From: Vladimir Sementsov-Ogievskiy <vsementsov@virtuozzo.com>
To: Eric Blake <eblake@redhat.com>, Kevin Wolf <kwolf@redhat.com>,
Max Reitz <mreitz@redhat.com>
Cc: Andrey Shinkevich <andrey.shinkevich@virtuozzo.com>,
qemu-devel <qemu-devel@nongnu.org>,
qemu block <qemu-block@nongnu.org>
Subject: Re: backing chain & block status & filters
Date: Wed, 29 Apr 2020 12:15:35 +0300 [thread overview]
Message-ID: <7b1d4246-e59b-0fdb-3c44-6810eea6e5b8@virtuozzo.com> (raw)
In-Reply-To: <91b741ac-248c-2065-17b9-7fe31eafee40@virtuozzo.com>
[-- Attachment #1: Type: text/plain, Size: 3851 bytes --]
28.04.2020 22:44, Vladimir Sementsov-Ogievskiy wrote:
> 28.04.2020 19:46, Vladimir Sementsov-Ogievskiy wrote:
>> 28.04.2020 19:18, Eric Blake wrote:
>>> On 4/28/20 10:13 AM, Vladimir Sementsov-Ogievskiy wrote:
>>>
>>>>>> Hm.
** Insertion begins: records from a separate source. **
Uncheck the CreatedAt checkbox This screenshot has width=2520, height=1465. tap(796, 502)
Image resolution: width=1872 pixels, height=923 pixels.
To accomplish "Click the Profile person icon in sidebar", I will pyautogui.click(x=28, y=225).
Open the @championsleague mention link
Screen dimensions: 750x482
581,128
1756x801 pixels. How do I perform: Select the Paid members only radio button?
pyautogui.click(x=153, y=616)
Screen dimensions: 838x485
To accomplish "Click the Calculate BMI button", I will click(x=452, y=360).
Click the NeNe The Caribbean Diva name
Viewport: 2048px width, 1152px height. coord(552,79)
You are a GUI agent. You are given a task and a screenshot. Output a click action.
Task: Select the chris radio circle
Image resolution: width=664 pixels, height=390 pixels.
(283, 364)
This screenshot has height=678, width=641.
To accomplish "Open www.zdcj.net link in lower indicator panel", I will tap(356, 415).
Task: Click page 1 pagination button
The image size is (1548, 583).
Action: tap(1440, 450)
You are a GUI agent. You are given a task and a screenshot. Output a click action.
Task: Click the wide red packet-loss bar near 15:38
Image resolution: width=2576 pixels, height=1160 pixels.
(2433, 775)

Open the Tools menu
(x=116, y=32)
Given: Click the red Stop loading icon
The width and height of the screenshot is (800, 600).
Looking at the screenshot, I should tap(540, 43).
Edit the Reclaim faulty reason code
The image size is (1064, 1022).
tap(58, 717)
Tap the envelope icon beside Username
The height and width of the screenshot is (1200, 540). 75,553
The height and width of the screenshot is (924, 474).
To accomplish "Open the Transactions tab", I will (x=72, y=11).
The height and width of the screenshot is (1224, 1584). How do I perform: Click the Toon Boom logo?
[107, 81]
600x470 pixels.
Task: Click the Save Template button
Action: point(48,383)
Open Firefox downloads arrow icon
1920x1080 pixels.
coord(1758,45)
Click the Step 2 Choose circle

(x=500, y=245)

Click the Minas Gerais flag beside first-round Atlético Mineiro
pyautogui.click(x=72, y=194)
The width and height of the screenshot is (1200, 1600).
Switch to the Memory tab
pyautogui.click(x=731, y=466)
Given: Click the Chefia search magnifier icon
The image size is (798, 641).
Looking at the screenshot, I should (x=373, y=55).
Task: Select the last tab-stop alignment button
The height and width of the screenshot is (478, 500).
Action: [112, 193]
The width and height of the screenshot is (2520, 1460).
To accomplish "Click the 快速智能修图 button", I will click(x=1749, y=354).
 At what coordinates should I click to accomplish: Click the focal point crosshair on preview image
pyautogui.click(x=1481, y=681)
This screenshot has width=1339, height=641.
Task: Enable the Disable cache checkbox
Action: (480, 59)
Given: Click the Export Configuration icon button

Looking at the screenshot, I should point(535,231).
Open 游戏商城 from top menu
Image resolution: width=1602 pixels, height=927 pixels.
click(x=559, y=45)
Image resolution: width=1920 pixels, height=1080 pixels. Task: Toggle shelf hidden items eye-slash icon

I could imagine that there are formats that have non-zero holes
>>>>>> (e.g. 0xff or just garbage). It would be a bit wrong for them to return
>>>>>> ZERO or DATA then.
>>>>>>
>>>>>> But OTOH we don’t care about such cases, do we? We need to know whether
>>>>>> ranges are zero, data, or unallocated. If they aren’t zero, we only
>>>>>> care about whether reading from it will return data from this layer or not.
>>>>>>
>>>>>> So I suppose that anything that doesn’t support backing files (or
>>>>>> filtered children) should always return ZERO and/or DATA.
>>>>>
>>>>> I'm not sure I agree with the notion that everything should be
>>>>> BDRV_BLOCK_ALLOCATED at the lowest layer. It's not what it means today
>>>>> at least. If we want to change this, we will have to check all callers
>>>>> of bdrv_is_allocated() and friends who might use this to find holes in
>>>>> the file.
>>>>
>>>> Yes. Because they are doing incorrect (or at least undocumented and unreliable) thing.
>>>
>>> Here's some previous mails discussing the same question about what block_status should actually mean. At the time, I was so scared of the prospect of something breaking if I changed things that I ended up keeping status quo, so here we are revisiting the topic several years later, still asking the same questions.
>>>
>>> https://lists.gnu.org/archive/html/qemu-devel/2017-12/msg00069.html
>>> https://lists.gnu.org/archive/html/qemu-devel/2018-02/msg03757.html
>>>
>>>>
>>>>>
>>>>> Basically, the way bdrv_is_allocated() works today is that we assume an
>>>>> implicit zeroed backing layer even for block drivers that don't support
>>>>> backing files.
>>>>
>>>> But read doesn't work so: it will read data from the bottom layer, not from
>>>> this implicit zeroed backing layer. And it is inconsistent. On read data
>>>> comes exactly from this layer, not from its implicit backing. So it should
>>>> return BDRV_BLOCK_ALLOCATED, accordingly to its definition..
>>>>
>>>> Or, we should at least document current behavior:
>>>>
>>>> BDRV_BLOCK_ALLOCATED: the content of the block is determined by this
>>>> layer rather than any backing, set by block. Attention: it may not be set
>>>> for drivers without backing support, still data is of course read from
>>>> this layer. Note, that for such drivers BDRV_BLOCK_ALLOCATED may mean
>>>> allocation on fs level, which occupies real space on disk.. So, for such drivers
>>>>
>>>> ZERO | ALLOCATED means that, read as zero, data may be allocated on fs, or
>>>> (most probably) not,
>>>> don't look at ALLOCATED flag, as it is added by generic layer for another logic,
>>>> not related to fs-allocation.
>>>>
>>>> 0 means that, most probably, data doesn't occupy space on fs, zero-status is
>>>> unknown (most probably non-zero)
>>>>
>>>
>>> That may be right in describing the current situation, but again, needs a GOOD audit of what we are actually using it for, and whether it is what we really WANT to be using it for. If we're going to audit/refactor the code, we might as well get semantics that are actually useful, rather than painfully contorted to documentation that happens to match our current contorted code.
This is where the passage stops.